Меня зовут Адам. Первая книга - Ленар Гиниятович Хатбуллин
Отрицать глупо, у меня есть семья. Это основополагающий стержень нашей истории. Ничто не происходит из ничего. Есть этапы, следующие один за другим, логично продолжая рассказанное, либо узнанное событие. Не может яйцо появиться раньше, чем курица, хоть этот пример и покажется избитым от частого употребления.
Примерные границы восприятия прорисовались, дальше разматываю клубок воспоминаний. По общей картине могу судить, что у отца была нелегкая работа, раз спина сутулая, голова тянется вниз от усталости, а руки повисли плетьми. Может, шахтер или что-то в этом духе, но точно, профессия рабочая и оставляющая множественные шрамы на душе от разбитых иллюзий. Да, эта профессия, но она дала шанс вырастить и прокормить семью.
Перехожу к описанию матери. Вижу её руки, отдающие нежностью всё то, чего не смогли сами взять от жизни, и предоставляющие детям насытиться больше, нежели самой. Радость от счастья детей, больше напоенных, чем она. То же самое касается и отца. Но по матери могу судить, что также труд не легок, а тяжел, но он равномерно ложится на хрупкие и на твердые плечи, потому приятно от обоюдного хождения по жизненному пути к ячейке общества.
Семья очень крепкая, если судить по рукам родителей, которые обнимают своих детей, то держат за плечи, плавно лаская и вынимая из сердца горесть и неудовлетворенность жизнью.
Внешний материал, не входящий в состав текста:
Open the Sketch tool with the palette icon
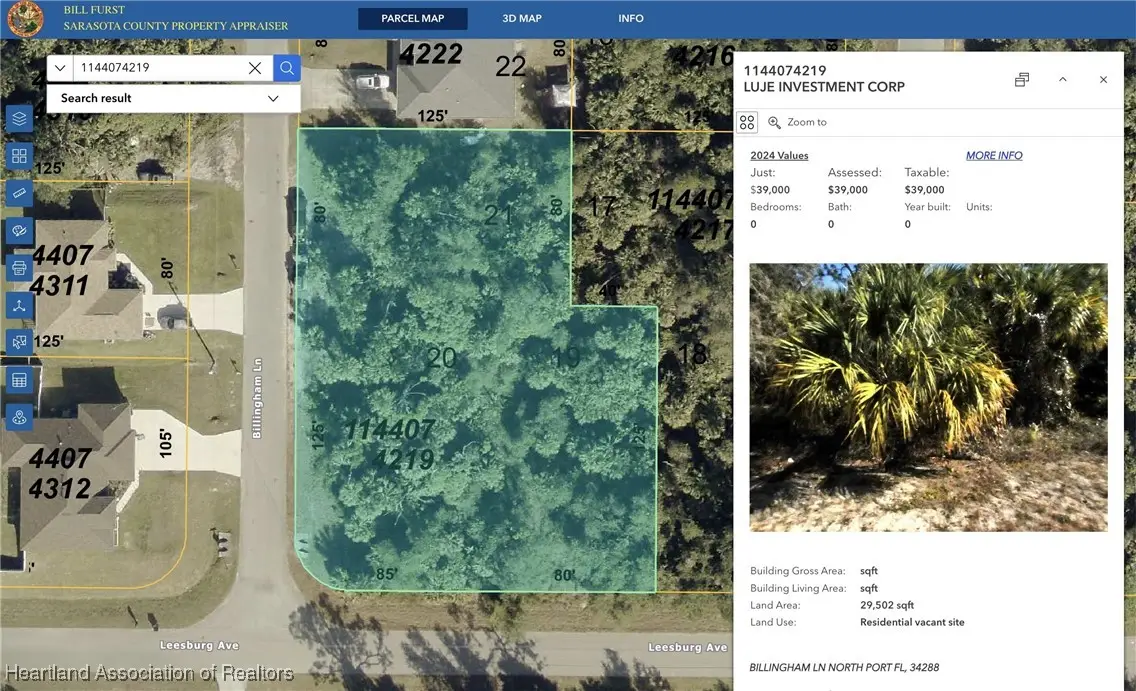Image resolution: width=1136 pixels, height=691 pixels. (x=19, y=230)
Сестра улыбалась, радуясь счастью и невзгодам, смело глядя в разинутую пасть страха, который готов проглотить, убив. Наоборот, тут нет и намека на отстраненность или боязнь падения при успешном взлёте. Смелый взгляд вглубь сознания, боящегося первого шага.
Сестра всегда брала в котел невзгод, прожигая огнём, давая повод для шагов, не думая останавливаться, сдаваться, принимать безрадостный удел. Нет, у неё твердый и волевой характер, ведущий за собой и превращающий любые преграды в маленькие неприятности, легко преодолимые.
Всегда было непонятно, как в одной семье появились такие разные дети. Уму непостижимо, почему полярности рождаются в одной семье, но так вышло. Все-таки, гены.
Вижу свои призрачные черты лица, неясную улыбку. То появляется, то вновь исчезает в порывах грусти, непонятности ситуации.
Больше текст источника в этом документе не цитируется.